The DOJ Issues Modernized Merger Remedies Manual

The Department of Justice issued the Merger Remedies Manual, which provides a framework for the Antitrust Division to structure and implement appropriate relief that preserves competition in merger cases. The Merger Remedies Manual updates the Antitrust Division’s 2004 Policy Guide to Merger Remedies.

“The modernized Merger Remedies Manual reflects our renewed focus on enforcing obligations in consent decrees and reaffirms the Division’s commitment to effective structural relief,” said Assistant Attorney General Makan Delrahim of the Department of Justice’s Antitrust Division. “It will provide greater transparency and predictability regarding the Division’s approach to remedying a proposed merger’s competitive harm.”

The Merger Remedies Manual is the first revision of the Antitrust Division’s remedies manual in nearly a decade and reflects important changes in the merger landscape over that time.  The modernized document includes new sections explaining the approach that the division takes with consummated transactions and upfront buyers.  In addition, the Merger Remedies Manual outlines certain “red flags” that in the division’s experience increase the risk that a remedy will not preserve competition effectively.  Finally, the manual reflects important principles implemented in recent Antitrust Division consent decrees, such as when it may be appropriate to name the divestiture buyer as a party to the consent decree or when it may be appropriate that the divestiture include assets beyond the overlapping relevant markets.
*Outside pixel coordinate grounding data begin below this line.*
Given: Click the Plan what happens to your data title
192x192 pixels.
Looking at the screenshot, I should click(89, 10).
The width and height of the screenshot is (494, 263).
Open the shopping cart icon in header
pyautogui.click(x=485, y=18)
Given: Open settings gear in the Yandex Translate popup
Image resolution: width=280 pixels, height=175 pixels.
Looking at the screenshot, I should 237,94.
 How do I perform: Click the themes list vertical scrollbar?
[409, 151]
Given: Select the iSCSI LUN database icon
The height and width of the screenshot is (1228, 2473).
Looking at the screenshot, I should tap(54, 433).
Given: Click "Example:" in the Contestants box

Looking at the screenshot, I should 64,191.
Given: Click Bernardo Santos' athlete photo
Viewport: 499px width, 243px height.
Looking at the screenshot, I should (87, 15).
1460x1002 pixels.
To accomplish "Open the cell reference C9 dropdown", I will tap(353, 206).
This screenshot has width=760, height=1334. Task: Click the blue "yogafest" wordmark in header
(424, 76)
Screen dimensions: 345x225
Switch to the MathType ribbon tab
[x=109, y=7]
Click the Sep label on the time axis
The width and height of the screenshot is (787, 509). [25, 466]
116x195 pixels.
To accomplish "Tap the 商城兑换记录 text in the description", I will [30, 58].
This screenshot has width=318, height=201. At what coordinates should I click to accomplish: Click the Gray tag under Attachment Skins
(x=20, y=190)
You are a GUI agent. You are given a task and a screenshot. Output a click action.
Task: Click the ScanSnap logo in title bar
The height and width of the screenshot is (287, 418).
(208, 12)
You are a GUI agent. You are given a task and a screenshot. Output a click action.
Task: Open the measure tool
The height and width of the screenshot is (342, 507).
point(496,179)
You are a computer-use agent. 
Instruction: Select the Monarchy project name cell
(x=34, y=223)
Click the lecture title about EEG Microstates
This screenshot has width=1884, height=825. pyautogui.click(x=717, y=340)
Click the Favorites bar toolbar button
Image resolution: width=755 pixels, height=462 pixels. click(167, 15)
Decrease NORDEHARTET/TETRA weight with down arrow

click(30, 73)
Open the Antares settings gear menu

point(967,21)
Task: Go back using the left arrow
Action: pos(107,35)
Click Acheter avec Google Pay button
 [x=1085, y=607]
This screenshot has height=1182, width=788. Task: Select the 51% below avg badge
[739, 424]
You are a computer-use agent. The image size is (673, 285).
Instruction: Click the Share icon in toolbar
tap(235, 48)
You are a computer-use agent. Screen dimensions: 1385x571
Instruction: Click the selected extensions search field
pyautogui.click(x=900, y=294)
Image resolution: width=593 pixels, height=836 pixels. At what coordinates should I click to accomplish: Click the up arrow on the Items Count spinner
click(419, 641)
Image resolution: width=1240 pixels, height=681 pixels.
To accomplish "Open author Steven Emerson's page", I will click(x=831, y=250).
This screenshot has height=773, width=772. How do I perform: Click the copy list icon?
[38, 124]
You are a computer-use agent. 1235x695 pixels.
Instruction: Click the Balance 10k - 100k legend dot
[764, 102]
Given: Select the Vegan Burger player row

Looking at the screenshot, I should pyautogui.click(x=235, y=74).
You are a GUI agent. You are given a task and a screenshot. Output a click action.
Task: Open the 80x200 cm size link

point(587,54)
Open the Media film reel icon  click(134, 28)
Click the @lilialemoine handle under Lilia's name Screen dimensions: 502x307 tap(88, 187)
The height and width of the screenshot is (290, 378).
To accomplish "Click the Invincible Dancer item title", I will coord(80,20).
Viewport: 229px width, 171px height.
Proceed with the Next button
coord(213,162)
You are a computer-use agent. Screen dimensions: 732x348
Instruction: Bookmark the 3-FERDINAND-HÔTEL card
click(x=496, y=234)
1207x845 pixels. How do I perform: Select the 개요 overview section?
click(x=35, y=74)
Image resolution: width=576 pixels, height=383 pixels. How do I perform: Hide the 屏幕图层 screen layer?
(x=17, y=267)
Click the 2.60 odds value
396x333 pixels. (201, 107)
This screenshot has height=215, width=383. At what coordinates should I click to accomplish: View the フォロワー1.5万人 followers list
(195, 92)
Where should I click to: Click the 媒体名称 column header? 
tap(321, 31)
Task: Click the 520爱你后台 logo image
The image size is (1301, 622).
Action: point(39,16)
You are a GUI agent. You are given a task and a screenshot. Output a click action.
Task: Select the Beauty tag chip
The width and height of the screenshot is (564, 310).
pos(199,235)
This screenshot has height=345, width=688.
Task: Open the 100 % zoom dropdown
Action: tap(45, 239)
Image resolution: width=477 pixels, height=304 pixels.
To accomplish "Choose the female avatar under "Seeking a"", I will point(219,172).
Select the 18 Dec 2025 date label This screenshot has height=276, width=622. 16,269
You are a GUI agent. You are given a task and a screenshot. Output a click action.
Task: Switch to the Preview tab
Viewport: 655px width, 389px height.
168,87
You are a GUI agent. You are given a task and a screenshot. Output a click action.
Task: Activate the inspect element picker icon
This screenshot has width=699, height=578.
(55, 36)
The Merger Remedies Manual outlines the following key principles that apply to structuring and implementing remedies in all the Antitrust Division’s merger cases, both horizontal and vertical:

  • Remedies must preserve competition.
  • Remedies should not create ongoing government regulation of the market.
  • Temporary relief should not be used to remedy persistent competitive harm.
  • The remedy should preserve competition, not protect competitors.
  • The risk of a failed remedy should fall on the merging parties, not on consumers.
  • The remedy must be enforceable.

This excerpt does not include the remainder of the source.